それは高月瑞希としてゲームをプレイした時に、幾度となくゲーム進行を助けて貰ったお助けキャラのキャロルだったのだ。
ゲームの中での主人公は元平民の男爵令嬢という定番の設定だったので、他の女子生徒と仲良くなれず、唯一友達になってくれたのがキャロルなのだ。
キャロルは、ゲームの節目節目で適切な助言を与えてくれたり、クレメンタインの罠を事前に教えてくれたりと、とても頼りになる友人だったのだ。
これもゲーム補正なのだろうか?
あんなに頼りになる友人を今度は敵の首魁にするなんて、なんて意地悪な設定なのよ。
翌朝、私は両手両足を縛られたうえで館の前まで連行されると、そこには私を帝国に護送するための馬車が待っていた。

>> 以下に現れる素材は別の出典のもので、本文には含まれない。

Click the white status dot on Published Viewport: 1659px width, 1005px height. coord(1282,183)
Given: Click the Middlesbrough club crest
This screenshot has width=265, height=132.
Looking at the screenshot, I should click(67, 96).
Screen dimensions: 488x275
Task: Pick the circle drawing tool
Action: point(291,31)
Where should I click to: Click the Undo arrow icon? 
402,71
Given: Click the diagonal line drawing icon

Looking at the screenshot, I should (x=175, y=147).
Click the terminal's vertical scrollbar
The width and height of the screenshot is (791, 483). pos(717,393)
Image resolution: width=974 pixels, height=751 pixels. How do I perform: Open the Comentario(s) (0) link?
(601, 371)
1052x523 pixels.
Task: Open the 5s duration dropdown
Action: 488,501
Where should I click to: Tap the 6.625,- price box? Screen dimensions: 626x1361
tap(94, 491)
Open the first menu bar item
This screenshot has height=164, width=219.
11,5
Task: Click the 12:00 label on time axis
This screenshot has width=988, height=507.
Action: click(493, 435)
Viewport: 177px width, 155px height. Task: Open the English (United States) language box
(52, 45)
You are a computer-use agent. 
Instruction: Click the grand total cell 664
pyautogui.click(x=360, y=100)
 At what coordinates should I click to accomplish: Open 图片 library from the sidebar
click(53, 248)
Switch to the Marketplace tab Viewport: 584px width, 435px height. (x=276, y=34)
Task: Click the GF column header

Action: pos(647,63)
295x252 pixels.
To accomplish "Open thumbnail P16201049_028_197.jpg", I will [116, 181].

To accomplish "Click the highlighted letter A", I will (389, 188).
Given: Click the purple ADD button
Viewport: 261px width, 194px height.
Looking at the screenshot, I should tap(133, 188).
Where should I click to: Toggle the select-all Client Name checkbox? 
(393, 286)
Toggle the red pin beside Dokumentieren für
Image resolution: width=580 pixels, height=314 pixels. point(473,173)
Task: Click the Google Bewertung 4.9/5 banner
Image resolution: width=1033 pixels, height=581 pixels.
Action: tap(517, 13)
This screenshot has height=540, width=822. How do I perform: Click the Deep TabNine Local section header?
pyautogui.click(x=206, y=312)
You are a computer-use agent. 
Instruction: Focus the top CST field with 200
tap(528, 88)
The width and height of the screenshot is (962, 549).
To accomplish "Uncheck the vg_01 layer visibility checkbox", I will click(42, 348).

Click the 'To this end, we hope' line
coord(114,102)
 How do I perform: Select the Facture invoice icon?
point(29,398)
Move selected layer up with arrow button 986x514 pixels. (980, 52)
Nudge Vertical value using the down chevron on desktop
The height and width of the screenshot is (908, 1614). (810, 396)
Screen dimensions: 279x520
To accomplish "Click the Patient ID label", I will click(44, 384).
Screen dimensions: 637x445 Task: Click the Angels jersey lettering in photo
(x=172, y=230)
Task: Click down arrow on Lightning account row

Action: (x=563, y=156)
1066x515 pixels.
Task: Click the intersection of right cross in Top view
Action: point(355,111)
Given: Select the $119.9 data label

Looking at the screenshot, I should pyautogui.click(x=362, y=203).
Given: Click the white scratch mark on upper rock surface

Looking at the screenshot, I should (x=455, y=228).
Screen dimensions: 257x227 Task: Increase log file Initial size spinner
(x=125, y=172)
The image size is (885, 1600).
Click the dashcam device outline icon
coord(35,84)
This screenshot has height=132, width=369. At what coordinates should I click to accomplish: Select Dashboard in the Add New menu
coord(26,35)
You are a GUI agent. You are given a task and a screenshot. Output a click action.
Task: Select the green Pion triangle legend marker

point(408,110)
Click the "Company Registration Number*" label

そこで猿轡を噛まされると、横向きに護送馬車の床に転がされた。
その後、私の背後に人の気配を感じて振り向くと、そこには同じように拘束されたうえ猿轡を噛まされたエミーリアとその向こうにはエイベルの姿が見えた。
よかった。2人とも無事で。
それにしても、この態勢はスクリヴン伯爵領を出てラッカム伯爵の隊商に捕まった時もそうだったが、この世界での護送とはこの態勢が普通なのだろうか?
それからさほど待つことも無く、護送馬車はルヴァン大森林に向けて走り出した。
私が帝国に向けて護送されたのと同じ日、ビンガム男爵領から王国各地に向けて、現王の第一子と言う人物が挙兵した旨を知らせる早馬が出発していた。